● Your goal
Swap each "Instruction" in the data below for "Goal", then write out all the lines again with everything else left as it is.

[Source data]
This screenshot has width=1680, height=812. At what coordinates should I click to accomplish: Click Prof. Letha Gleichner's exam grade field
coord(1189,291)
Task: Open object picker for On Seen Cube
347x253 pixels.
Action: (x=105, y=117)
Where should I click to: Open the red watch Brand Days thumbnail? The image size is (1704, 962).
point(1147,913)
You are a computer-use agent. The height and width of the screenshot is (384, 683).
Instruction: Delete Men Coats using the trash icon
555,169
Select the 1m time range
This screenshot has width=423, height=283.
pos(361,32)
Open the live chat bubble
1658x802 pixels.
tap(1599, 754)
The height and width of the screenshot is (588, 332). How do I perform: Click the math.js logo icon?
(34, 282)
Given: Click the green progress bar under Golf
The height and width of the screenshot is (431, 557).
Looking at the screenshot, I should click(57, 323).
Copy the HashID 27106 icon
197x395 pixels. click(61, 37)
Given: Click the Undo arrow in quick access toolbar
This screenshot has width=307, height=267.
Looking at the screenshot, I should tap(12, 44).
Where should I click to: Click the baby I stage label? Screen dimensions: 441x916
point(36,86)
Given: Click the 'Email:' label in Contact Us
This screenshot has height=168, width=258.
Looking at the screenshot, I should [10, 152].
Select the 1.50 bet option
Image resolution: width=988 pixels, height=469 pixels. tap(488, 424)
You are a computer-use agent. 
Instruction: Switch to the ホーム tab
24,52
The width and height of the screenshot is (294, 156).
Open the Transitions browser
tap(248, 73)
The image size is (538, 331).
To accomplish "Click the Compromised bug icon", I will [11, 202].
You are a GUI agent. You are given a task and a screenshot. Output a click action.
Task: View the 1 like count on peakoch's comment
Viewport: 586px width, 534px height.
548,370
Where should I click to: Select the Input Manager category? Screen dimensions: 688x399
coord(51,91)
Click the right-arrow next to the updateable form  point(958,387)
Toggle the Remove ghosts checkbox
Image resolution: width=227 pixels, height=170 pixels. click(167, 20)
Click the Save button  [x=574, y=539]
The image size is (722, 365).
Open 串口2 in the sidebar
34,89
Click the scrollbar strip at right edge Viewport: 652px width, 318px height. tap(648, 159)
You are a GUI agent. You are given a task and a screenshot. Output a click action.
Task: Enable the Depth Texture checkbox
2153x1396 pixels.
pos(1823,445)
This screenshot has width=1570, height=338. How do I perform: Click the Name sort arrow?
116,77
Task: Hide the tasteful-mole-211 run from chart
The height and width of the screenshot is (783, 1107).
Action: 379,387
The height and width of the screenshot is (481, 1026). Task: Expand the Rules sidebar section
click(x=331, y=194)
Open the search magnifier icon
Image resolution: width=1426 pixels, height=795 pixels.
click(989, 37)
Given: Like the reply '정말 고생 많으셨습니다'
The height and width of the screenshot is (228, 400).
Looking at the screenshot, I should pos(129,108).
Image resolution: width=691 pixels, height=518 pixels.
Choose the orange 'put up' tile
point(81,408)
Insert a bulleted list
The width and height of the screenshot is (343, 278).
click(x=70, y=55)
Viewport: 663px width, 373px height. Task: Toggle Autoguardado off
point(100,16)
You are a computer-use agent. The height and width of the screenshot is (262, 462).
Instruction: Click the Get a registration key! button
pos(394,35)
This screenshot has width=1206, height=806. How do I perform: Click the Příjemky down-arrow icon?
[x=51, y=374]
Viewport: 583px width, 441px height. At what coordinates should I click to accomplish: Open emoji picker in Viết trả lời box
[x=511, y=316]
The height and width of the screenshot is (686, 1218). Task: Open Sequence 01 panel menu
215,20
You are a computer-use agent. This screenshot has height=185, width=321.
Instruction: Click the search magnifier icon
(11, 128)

● Solution for this task
This screenshot has width=1680, height=812. At what coordinates should I click to accomplish: Click Prof. Letha Gleichner's exam grade field
coord(1189,291)
Task: Open object picker for On Seen Cube
347x253 pixels.
Action: (x=105, y=117)
Where should I click to: Open the red watch Brand Days thumbnail? The image size is (1704, 962).
point(1147,913)
You are a computer-use agent. The height and width of the screenshot is (384, 683).
Goal: Delete Men Coats using the trash icon
555,169
Select the 1m time range
This screenshot has width=423, height=283.
pos(361,32)
Open the live chat bubble
1658x802 pixels.
tap(1599, 754)
The height and width of the screenshot is (588, 332). How do I perform: Click the math.js logo icon?
(34, 282)
Given: Click the green progress bar under Golf
The height and width of the screenshot is (431, 557).
Looking at the screenshot, I should click(57, 323).
Copy the HashID 27106 icon
197x395 pixels. click(61, 37)
Given: Click the Undo arrow in quick access toolbar
This screenshot has width=307, height=267.
Looking at the screenshot, I should tap(12, 44).
Where should I click to: Click the baby I stage label? Screen dimensions: 441x916
point(36,86)
Given: Click the 'Email:' label in Contact Us
This screenshot has height=168, width=258.
Looking at the screenshot, I should [10, 152].
Select the 1.50 bet option
Image resolution: width=988 pixels, height=469 pixels. tap(488, 424)
You are a computer-use agent. 
Goal: Switch to the ホーム tab
24,52
The width and height of the screenshot is (294, 156).
Open the Transitions browser
tap(248, 73)
The image size is (538, 331).
To accomplish "Click the Compromised bug icon", I will [11, 202].
You are a GUI agent. You are given a task and a screenshot. Output a click action.
Task: View the 1 like count on peakoch's comment
Viewport: 586px width, 534px height.
548,370
Where should I click to: Select the Input Manager category? Screen dimensions: 688x399
coord(51,91)
Click the right-arrow next to the updateable form  point(958,387)
Toggle the Remove ghosts checkbox
Image resolution: width=227 pixels, height=170 pixels. click(167, 20)
Click the Save button  [x=574, y=539]
The image size is (722, 365).
Open 串口2 in the sidebar
34,89
Click the scrollbar strip at right edge Viewport: 652px width, 318px height. tap(648, 159)
You are a GUI agent. You are given a task and a screenshot. Output a click action.
Task: Enable the Depth Texture checkbox
2153x1396 pixels.
pos(1823,445)
This screenshot has width=1570, height=338. How do I perform: Click the Name sort arrow?
116,77
Task: Hide the tasteful-mole-211 run from chart
The height and width of the screenshot is (783, 1107).
Action: 379,387
The height and width of the screenshot is (481, 1026). Task: Expand the Rules sidebar section
click(x=331, y=194)
Open the search magnifier icon
Image resolution: width=1426 pixels, height=795 pixels.
click(989, 37)
Given: Like the reply '정말 고생 많으셨습니다'
The height and width of the screenshot is (228, 400).
Looking at the screenshot, I should pos(129,108).
Image resolution: width=691 pixels, height=518 pixels.
Choose the orange 'put up' tile
point(81,408)
Insert a bulleted list
The width and height of the screenshot is (343, 278).
click(x=70, y=55)
Viewport: 663px width, 373px height. Task: Toggle Autoguardado off
point(100,16)
You are a computer-use agent. The height and width of the screenshot is (262, 462).
Goal: Click the Get a registration key! button
pos(394,35)
This screenshot has width=1206, height=806. How do I perform: Click the Příjemky down-arrow icon?
[x=51, y=374]
Viewport: 583px width, 441px height. At what coordinates should I click to accomplish: Open emoji picker in Viết trả lời box
[x=511, y=316]
The height and width of the screenshot is (686, 1218). Task: Open Sequence 01 panel menu
215,20
You are a computer-use agent. This screenshot has height=185, width=321.
Goal: Click the search magnifier icon
(11, 128)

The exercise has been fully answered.